The attacks were going on as early as January 6 and continued through April, said Ben Read, a senior manager for cyber-espionage in the firm’s threat intelligence unit. The campaign of spearphishing and malware fit a pattern the firm ascribed to APT32, a group of hackers working for the Vietnamese government, and the group’s targets were the government of Wuhan and the national ministry of emergency management, he said.

“This group is what Vietnam has for cyber-espionage. It doesn’t have four or five times that -- this is their group,” he said. “So if this is what they’re doing at this time, it’s a priority for them.”

The Vietnamese foreign ministry called the report “baseless.”

“Vietnam prohibits cyber-attacks against organizations and individuals in any form,” deputy spokesperson Ngo Toan Thang said in a statement online.

China’s foreign ministry didn’t respond to requests for comment.

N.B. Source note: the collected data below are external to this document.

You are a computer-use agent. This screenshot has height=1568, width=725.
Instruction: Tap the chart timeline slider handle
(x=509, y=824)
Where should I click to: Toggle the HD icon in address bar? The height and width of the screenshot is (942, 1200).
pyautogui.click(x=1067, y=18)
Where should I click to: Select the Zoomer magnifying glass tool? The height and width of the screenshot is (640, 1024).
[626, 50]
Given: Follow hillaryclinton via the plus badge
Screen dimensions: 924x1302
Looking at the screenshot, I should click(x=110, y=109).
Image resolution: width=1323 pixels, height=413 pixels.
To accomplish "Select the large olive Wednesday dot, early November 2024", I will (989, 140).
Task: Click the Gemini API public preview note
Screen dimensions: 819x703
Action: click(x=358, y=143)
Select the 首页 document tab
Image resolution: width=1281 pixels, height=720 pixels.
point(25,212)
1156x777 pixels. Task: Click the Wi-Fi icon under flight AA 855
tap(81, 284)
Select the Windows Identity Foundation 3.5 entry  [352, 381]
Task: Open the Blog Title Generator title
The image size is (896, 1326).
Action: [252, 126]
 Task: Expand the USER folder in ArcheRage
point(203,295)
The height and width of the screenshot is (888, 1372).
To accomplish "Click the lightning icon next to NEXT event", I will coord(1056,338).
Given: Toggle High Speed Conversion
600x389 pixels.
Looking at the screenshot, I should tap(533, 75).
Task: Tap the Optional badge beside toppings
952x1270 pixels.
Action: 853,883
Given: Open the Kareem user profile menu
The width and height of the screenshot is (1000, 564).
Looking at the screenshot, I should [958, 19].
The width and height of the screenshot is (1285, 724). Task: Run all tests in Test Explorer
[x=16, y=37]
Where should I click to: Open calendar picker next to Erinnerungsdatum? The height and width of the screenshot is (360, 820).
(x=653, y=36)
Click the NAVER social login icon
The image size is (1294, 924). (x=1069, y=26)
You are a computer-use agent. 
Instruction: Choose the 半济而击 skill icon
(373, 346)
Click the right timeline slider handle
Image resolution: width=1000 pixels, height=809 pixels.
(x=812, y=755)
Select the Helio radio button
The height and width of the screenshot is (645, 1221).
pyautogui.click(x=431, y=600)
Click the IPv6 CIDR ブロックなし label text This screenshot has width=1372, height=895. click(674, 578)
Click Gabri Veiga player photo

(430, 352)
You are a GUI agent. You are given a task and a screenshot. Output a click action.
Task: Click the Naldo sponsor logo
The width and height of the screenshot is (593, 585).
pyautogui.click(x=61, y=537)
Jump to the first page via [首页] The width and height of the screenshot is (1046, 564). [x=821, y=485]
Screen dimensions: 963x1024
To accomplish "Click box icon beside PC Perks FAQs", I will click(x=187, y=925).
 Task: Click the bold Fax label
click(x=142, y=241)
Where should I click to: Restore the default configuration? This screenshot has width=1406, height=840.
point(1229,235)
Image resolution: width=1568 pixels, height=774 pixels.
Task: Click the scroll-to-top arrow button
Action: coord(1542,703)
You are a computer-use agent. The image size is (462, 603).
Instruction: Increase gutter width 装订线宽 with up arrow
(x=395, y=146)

In recent months, criminal hackers and those operating on behalf of nation states have used the global pandemic to retool hacking campaigns and deluge the internet with cyber-attacks. The World Health Organization, government health agencies and hospitals have all reported a surge in attempted hacks.

Chinese government officials and diplomatic missions around the world have come under repeated attack online from hackers trying to gain access to pandemic information, cybersecurity experts have said. The Vietnamese, as wary neighbors, would have been among them, Read said.

“I think it would make a lot of sense for Vietnam to be very concerned about these things,” he said. “Any neighbor of China needs to be worried about what’s going on in China.”

Vietnam was one of the earliest places the coronavirus began to spread outside of China. By the end of January, the Southeast Asian nation reported one of the first cases of human to human transmissions, leading its national carrier to suspend all flights to China and close its borders its northern neighbor. By the end of February, an entire village of 10,000 people was locked down to prevent the virus from spreading.

Since then, Vietnam has waged one of the more successful campaigns against the virus, with no reported deaths and fewer than 300 confirmed cases. It’s now considering lifting many of its social restrictions.

FireEye said the campaign was targeted toward a small number of people who were sent emails containing a tracking pixel that allowed the hackers to see if they were opened. The cyber firm said it tracked the group through malware called MetalJack that it says is associated only with APT32.

FireEye’s researchers don’t know if the Vietnamese hackers were successful, Read said.

China and Vietnam have had a long and contentious relationship, and online attacks have only fueled that wariness, experts say.

In July 2016, Chinese groups claimed responsibility for hacking Vietnam’s airports and displaying propaganda critical of Vietnam’s claims to the disputed South China Sea, as well as leaking Vietnam Airlines’ database of frequent flyers.

Those incidents “incensed” Vietnam, and led to a natural evolution of Vietnam learning to defend itself online, said Carl Thayer, emeritus professor at the University of New South Wales in Australia.

Vietnam established its own cyber command in 2017 as a “combat component of the Vietnam People’s Army” and counts cyberwarfare among its responsibilities.

“It cuts its teeth on denial-of-service attacks on Vietnamese dissidents and then onto industrial espionage, trying to get intellectual property from foreign companies,” Thayer said. The Vietnamese have gradually become more sophisticated, joining a group of countries that are growing their cyber capabilities but aren’t yet in the same league as China, Russia, Iran and the U.S.

Anti-Chinese sentiment among the Vietnamese population is “toxic,” Thayer said, particularly after a Vietnamese fishing boat sunk in the South China Sea earlier this month after it was rammed by a Chinese vessel.

“It’s always implied that there’s no trust,” he said. Since China is Vietnam’s “largest intelligence collection target,” it wasn’t a surprise that Vietnam acted as quickly as it did on the virus, Thayer said.